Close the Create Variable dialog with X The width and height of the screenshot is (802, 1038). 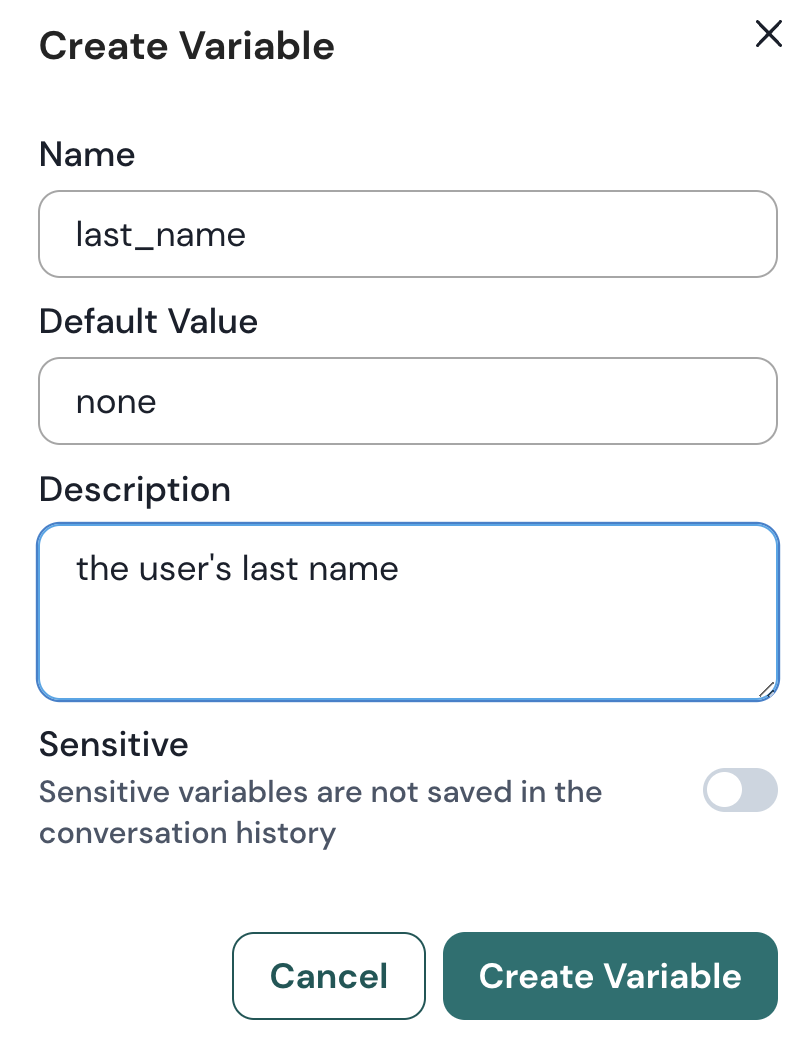tap(768, 35)
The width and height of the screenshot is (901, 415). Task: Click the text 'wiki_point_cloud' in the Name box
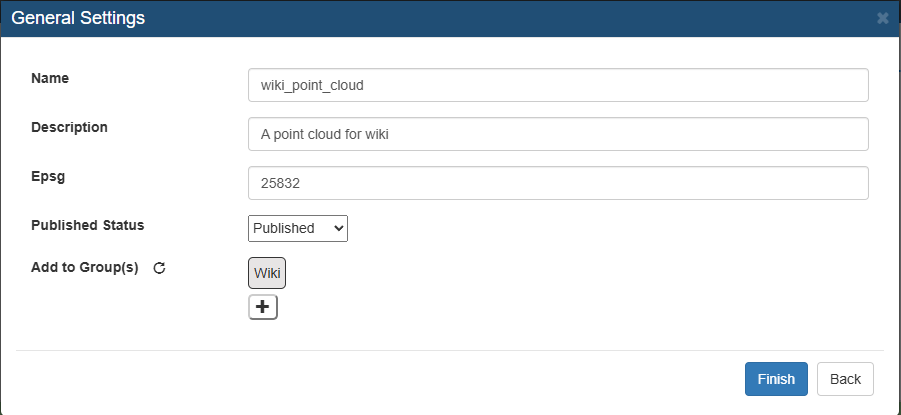tap(312, 86)
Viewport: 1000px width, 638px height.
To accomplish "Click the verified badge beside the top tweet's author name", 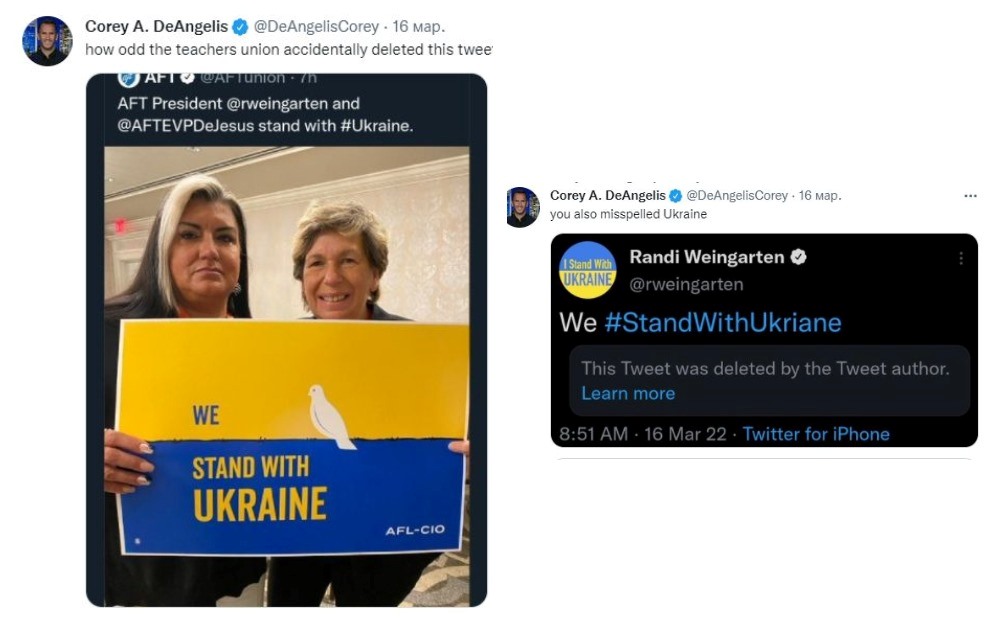I will 241,27.
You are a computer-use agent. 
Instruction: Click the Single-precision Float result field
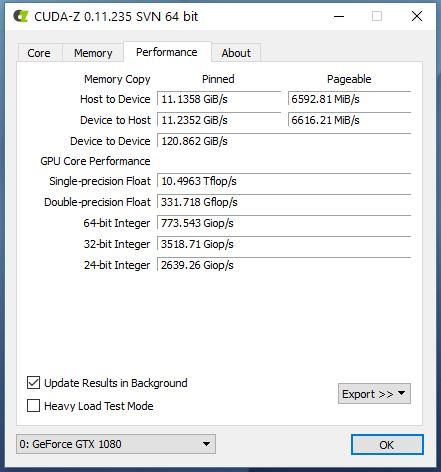click(284, 181)
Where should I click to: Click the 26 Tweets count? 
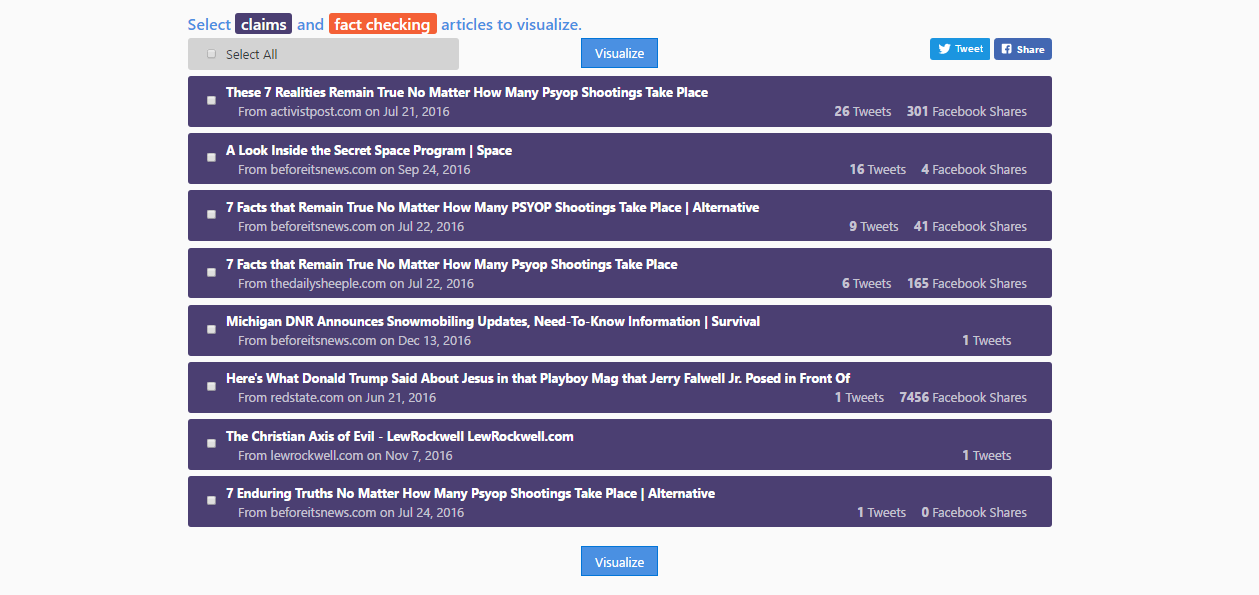tap(862, 111)
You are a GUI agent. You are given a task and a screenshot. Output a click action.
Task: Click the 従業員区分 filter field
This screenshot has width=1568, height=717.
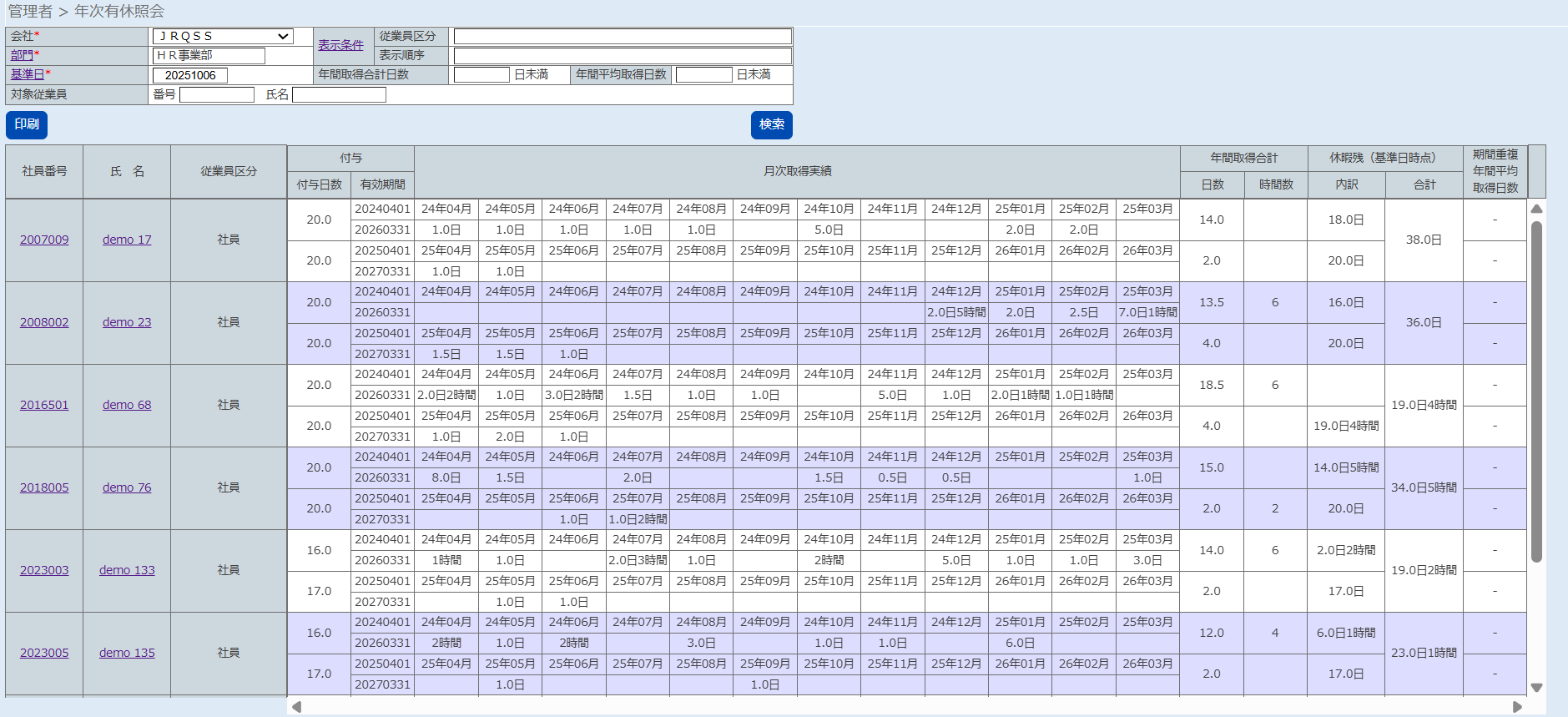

-- THE PROBLEM --
Take every line above where "agent" appears and copy it.

-- RESULT --
You are a computer-use agent. 
You are a GUI agent. You are given a task and a screenshot. Output a click action.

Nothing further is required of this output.